Solar spectral absorption by marine stratus clouds: Measurements and modeling

The core information for this publication's citation.: 
Kindel, B. C., P. Pilewskie, S. Schmidt, O. M. Coddington, and M. D. King (2011), Solar spectral absorption by marine stratus clouds: Measurements and modeling, J. Geophys. Res., 116, D10203, doi:10.1029/2010JD015071.
Abstract: 

The measurement of cloud absorption from aircraft has been a controversial subject largely because broadband measurements provide little insight into the physical mechanisms underlying the absorption. To partition and quantify the various mechanisms of cloud absorption, spectrally resolved measurements are required. Measurements of cloud solar spectral (400–2150 nm) absorption from airborne spectroradiometers are presented from two cases of extensive tropical marine stratus cloud fields. Radiative transfer modeling was used to retrieve the cloud optical thickness and cloud droplet effective radius from a best fit with the measured cloud spectral albedo. These values were used to estimate the cloud spectral absorptance. For the higher optical thickness case, the measurement‐model agreement in absorptance across the spectrum is better than 0.05 and substantially better (within 0.01) at visible wavelengths unaffected by cloud absorption.
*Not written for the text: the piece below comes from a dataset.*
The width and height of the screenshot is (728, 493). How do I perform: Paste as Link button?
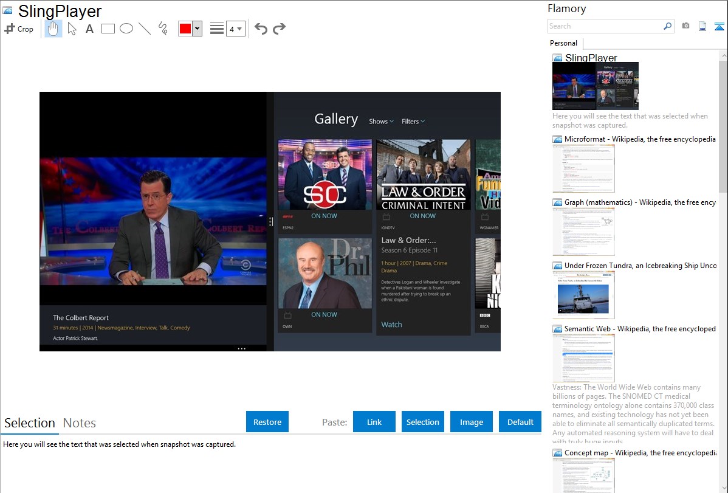[374, 422]
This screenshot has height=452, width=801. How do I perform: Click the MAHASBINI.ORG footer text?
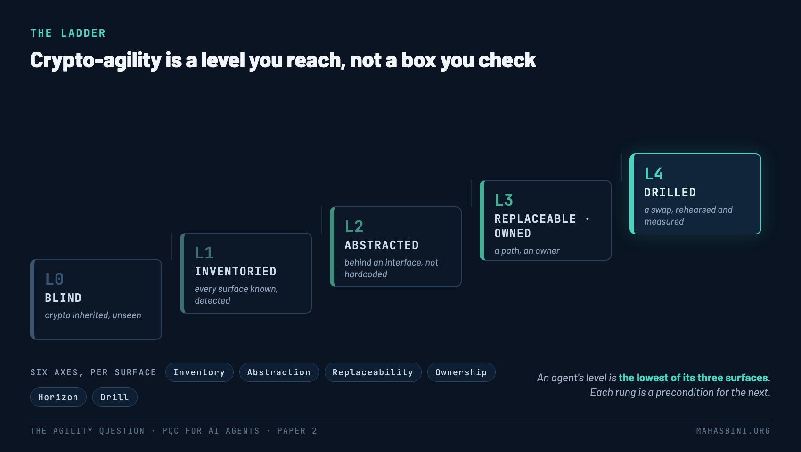733,431
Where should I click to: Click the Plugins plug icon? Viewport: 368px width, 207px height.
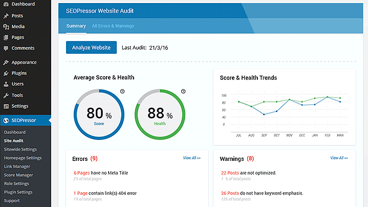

For an optically thinner and more heterogeneous cloud field, the differences were higher, up to 0.07 in the near infrared. The standard deviations of cloud absorptance spectra show that the integrated absorbed irradiances, usually measured by broadband radiometers, are strongly affected by variations in the water vapor amount. Radiative transfer modeling is used to illustrate the spectral dependence of the absorption from radiatively important gases (e.g., water vapor), cloud liquid water, and absorbing aerosol particles. A novel sampling strategy, based on single aircraft measurements, is demonstrated, as is the value of spectrally resolved measurements in partitioning the various mechanisms of cloud absorption including the possible effects of absorbing aerosols embedded in clouds.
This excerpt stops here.